There is also a number of countries where the tax rates in motor vehicle taxes depend on the fuel efficiency of the vehicles in question – which is closely linked to the CO2 emissions caused.
The report "The scope for CO2-based differentiation in Motor Vehicle Taxes" discusses the theory behind the use of such differentiation in vehicle taxes, both in general and in the context of an economic crisis. When the economy is in equilibrium, theoretical principles suggest a limited role for such differentiation. However, if it is considered necessary to provide some form of support to the motor vehicle sector, the use of policy measures that also reflects environmental considerations is advisable.

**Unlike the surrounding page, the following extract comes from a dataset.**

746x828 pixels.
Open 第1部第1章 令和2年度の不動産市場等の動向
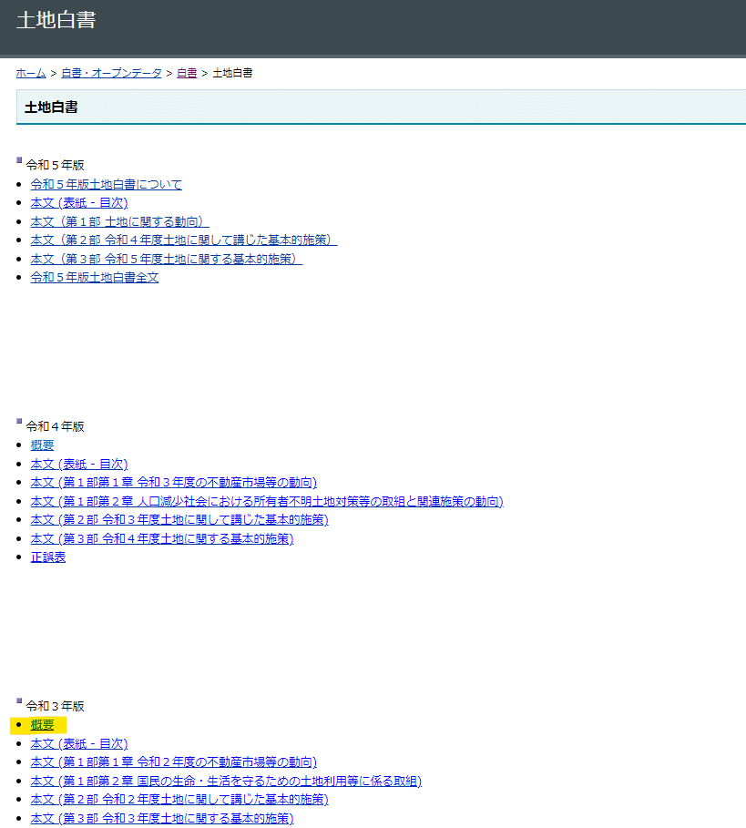click(174, 762)
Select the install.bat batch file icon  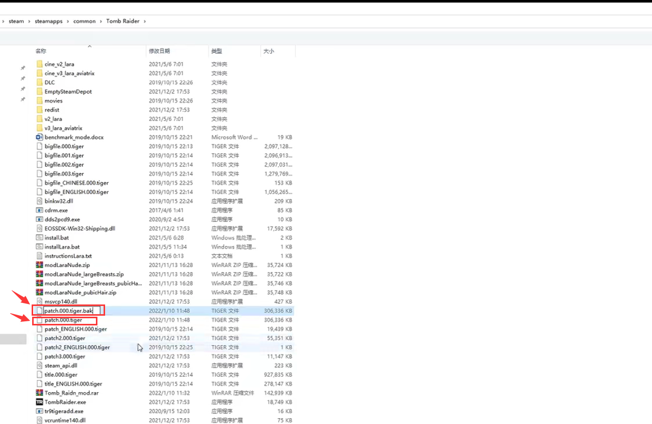(x=40, y=238)
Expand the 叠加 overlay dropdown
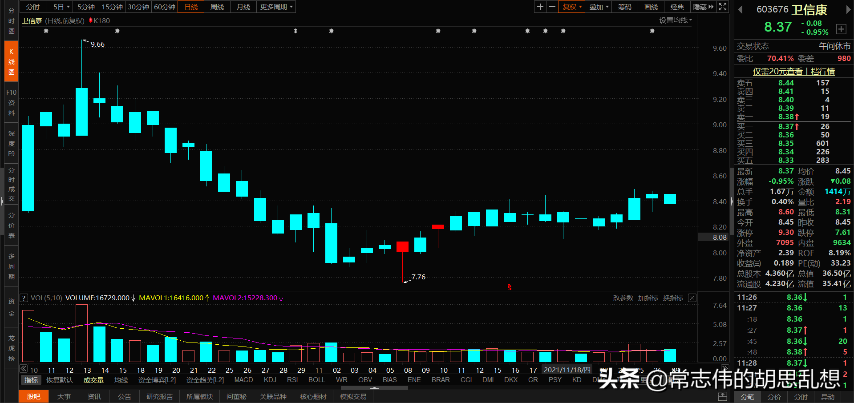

The report "Incentives for CO2 Emission Reductions in Current Motor Vehicle Taxes" describes the use of CO2-related tax rate differentiation of vehicle taxes as of 1st January 2009. A finding of the analysis is that in a number of cases, the incentives given to limit CO2 emissions from motor vehicles are very high compared to the abatement incentives provided to other sectors of the economy. Calculated per tonne of CO2 emitted over the lifetime of the vehicle concerned, the taxes for high-emission vehicles can reach several hundreds of Euro. It should here be remembered that each tonne of CO2 causes the same environmental harm, regardless of how much the vehicle emits per km driven. It should also be kept in mind that these abatement incentives come on top of the similar incentives provided by the taxes on the fuels that the vehicles use.
A possible danger with a vehicle taxation system that places too much attention to CO2 emissions is that it can contribute to a further shift in the vehicle fleet, from petrol-driven to diesel-driven vehicles. Given that the environmental harm caused by vehicles with diesel engines (via emissions of NOx and fine particulates) is much larger than the harm caused by petrol-driven vehicles, such a shift in the fleet composition ought to be discouraged.
The vehicle fleet composition is also strongly affected by the taxes applied to different vehicle fuels. In a large majority of OECD countries, tax rates on diesel are lower that the tax rates on petrol.